Corley also opposed the hiring of mental health deputies during this budget cycle.

“That could be something we look at at a further date, but at the end of the day, it comes down to the dollars and cents and whether or not we can afford it and is that something the taxpayer wants to fund right now?” Corley said.

Corley said he is also opposed to expanding the sheriff’s narcotics division.

“We can hire 1,000 deputies tomorrow and that is not going to solve your Fentanyl problem. At the end of the day, we have got to get through to our children about the dangers of this drug,” Corley said.

The sheriff had also hoped to add to his K9 division, but commissioners did not agree on that either.

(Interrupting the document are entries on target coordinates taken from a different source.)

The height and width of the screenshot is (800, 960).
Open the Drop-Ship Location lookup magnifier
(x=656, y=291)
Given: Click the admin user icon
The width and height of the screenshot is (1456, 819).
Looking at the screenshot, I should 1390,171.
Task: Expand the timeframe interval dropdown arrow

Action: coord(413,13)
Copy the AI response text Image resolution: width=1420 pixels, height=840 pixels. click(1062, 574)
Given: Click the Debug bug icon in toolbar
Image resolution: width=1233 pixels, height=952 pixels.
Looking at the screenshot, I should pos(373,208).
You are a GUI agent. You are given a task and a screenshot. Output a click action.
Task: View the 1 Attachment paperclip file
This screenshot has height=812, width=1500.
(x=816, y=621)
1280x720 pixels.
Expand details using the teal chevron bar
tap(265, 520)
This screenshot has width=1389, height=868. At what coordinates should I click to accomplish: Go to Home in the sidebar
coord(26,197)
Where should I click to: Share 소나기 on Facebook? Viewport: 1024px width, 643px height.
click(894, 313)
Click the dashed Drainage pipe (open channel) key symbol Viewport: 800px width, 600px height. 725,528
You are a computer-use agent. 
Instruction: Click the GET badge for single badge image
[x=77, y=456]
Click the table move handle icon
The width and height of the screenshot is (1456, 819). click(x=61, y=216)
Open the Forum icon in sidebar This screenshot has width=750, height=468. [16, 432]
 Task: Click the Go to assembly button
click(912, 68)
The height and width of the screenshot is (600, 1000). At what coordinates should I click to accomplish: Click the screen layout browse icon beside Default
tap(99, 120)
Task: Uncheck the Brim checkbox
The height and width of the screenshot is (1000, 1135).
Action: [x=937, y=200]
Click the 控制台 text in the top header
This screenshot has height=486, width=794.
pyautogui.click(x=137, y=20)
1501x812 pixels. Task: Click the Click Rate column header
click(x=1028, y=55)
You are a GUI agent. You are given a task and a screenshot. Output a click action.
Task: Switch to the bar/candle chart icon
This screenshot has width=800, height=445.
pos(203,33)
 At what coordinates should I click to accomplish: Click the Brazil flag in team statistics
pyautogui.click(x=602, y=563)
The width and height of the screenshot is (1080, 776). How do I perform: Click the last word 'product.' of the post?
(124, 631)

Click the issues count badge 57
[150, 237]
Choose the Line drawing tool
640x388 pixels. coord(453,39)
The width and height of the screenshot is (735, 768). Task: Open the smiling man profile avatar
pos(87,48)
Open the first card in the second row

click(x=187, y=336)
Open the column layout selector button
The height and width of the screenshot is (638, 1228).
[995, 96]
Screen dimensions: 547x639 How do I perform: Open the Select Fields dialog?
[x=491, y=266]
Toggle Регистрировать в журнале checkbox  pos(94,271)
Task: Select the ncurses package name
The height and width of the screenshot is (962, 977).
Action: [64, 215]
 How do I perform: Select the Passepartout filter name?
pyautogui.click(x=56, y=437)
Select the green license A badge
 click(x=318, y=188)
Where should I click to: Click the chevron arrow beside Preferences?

During a budget workshop, Corley stated, “There are things we need to get under control on that department and I don’t know if I would add more to that right now.”

It is a comment the sheriff called Corley out on in another budget workshop just days later.

“There was a question that came up and I would be interested in an answer to this. After stating that certain things shouldn’t be approved, a statement was made that there are things we need to get under control in that department. I would really like to know what it is you all need to get under control in the sheriff’s office.”

“I think an offhand comment made by one commissioner does not equate to the policy of the commissioner’s court,” said Lubbock County Judge Curtis Parrish. “I would ask that you address that commissioner either privately or I’m not telling you you can’t address that publicly.”

“The statement was posed publicly because you were in a public workshop,” Rowe said.

“Which comment?” Corley asked.

“The particular comment about certain things should not be funded because there are things that you the court, or you individually I don’t know need to get under control within the sheriff’s office,” Rowe said.

“That is a misquote on me. That was not about letting the commissioner’s court get that under control. It was about letting the sheriff’s office have time to get it under control,” Corley said.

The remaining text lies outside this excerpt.